Life experiences should play a huge part in your overall quality of life, and sanity for that matter, that they should not be completely jeopardized when you are focusing on reducing the money going out compared to what is coming in. There are certain aspects when it comes to spending that could easily be avoided in order to still see your favorite band, team, or the family vacation that you need each year. With a few tips, you can still be financially responsible but lead an affordable lifestyle at the same time. After all, what is the point of saving every dollar you have, being trapped in your house, instead of enjoying the many great restaurants, tourist destinations, and enjoying life with family and friends.
Create a Budget
The only way you will be able to get a grip on what goes in and goes out is to actually see what you have been spending on bills, food, gas, entertainment, and savings, see what appropriate realistically to spend on each, and allocate funds out to support that. The goal would be to, at worst, break even at the end of the month, and adjust from there, trying to gain additional leftover funds each month. If you are spending too much, you are allowing yourself to continue into debt. Sticking to a budget will be the tough part, as most fail, but if you care about your financial future, start to adjust your life to stick to a budget.
Start an Emergency Fund
Now that you are stuck on a budget, it doesn’t allow for many extra dollars being available each month, and by design. So, what happens if you have an expected charge that comes up?
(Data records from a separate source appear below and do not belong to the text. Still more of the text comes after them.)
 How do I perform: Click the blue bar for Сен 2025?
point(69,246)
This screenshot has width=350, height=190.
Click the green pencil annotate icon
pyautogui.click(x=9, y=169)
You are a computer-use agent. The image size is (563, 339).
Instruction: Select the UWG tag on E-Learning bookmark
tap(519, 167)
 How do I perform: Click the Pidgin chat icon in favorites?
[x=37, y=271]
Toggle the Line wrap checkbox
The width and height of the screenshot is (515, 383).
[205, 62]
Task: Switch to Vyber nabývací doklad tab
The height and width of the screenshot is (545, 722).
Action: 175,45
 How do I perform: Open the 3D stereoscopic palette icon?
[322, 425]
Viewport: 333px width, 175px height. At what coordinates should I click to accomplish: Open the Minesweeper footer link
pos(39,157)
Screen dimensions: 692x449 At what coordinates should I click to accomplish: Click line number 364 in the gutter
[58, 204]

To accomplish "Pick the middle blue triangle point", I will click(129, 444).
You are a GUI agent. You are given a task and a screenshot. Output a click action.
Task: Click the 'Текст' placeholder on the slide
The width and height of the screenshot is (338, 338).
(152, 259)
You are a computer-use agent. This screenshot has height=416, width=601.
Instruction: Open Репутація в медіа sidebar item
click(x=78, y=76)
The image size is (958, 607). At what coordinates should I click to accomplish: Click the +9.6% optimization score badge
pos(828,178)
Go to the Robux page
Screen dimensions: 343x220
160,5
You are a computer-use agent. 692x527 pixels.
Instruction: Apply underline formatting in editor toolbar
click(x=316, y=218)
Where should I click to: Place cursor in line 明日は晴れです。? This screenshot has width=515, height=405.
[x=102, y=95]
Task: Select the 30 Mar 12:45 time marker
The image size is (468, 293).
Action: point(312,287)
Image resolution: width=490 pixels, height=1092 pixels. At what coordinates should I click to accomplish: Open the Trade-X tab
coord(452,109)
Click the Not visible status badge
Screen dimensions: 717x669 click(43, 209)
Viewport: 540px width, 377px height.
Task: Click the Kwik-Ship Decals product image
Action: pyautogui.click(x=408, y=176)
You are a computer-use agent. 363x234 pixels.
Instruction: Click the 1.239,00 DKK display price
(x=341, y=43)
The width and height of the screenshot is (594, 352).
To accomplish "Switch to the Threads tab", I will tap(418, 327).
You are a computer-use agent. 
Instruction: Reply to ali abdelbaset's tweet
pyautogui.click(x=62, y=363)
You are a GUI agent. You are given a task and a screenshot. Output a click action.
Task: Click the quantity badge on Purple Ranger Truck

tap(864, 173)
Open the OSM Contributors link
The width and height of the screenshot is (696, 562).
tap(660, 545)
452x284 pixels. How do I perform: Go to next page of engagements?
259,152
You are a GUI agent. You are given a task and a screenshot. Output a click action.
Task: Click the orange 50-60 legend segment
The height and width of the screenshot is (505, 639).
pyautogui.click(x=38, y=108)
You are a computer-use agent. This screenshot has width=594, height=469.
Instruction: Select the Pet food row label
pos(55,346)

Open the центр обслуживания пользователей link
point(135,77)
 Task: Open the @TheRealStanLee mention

Would you be able to afford if you need to get a new refrigerator for a thousand dollars? Probably not, so what happens is you put it on a credit card and take months to pay it back, ruining your budget in the meantime and sacrificing in other areas, most likely your savings. A great way to avoid this hardship would be to create an emergency fund of roughly a few months of expenses, to have available in case you need it quickly. You don’t want to overload this account as it will just be sitting there, but it is good to have what it would cost for an unexpected auto repair, home improvement, or even to be able to float you for a few months if there was an unexpected job loss.
Reduce Unnecessary Spending
The point where most fail when it comes to a budget is, of course, spending money. There is necessary spending such as bills, utilities, food, and gas, but the unnecessary spending is sort of a grey area. Clothes are a necessity, but excessive shopping is not. Food is a need, but grocery shopping should trump going out to eat, especially if you find yourself going out to eat more than a few times a week. Just think about how much you would save if you at all meals at home, a save going out maybe once a week. Add that up over the course of a month and it would be huge savings.
Contribute to Retirement
Much of the focus is on what you need to spend money on as opposed to what you shouldn’t, but saving for the future should be just as much of a priority. How much you contribute will have to do with how much you can afford. If your company offers matching 401(k) you should at least find the means to contribute at least that, as otherwise that would be leaving free money on the table every paycheck. Beyond that, the goal would be that every free dollar you open up from reducing unnecessary spending should go towards retirement, increasing the percent of contributions every year.
As you progress, or regress, into your finances, you should continuously evaluate your entire situation. Review current debt (and payoff plan), how much you are spending in each area, where you stand at your goals, and what you can do to improve. When it comes to spending, try taking your last credit card or bank statement, go through line by line. Circle all of the necessary charges with one color, and look at all of the items that could have been avoided, add them up, and see how much extra could be sitting in your bank account now that could be better suited somewhere else instead of an impulse purchase.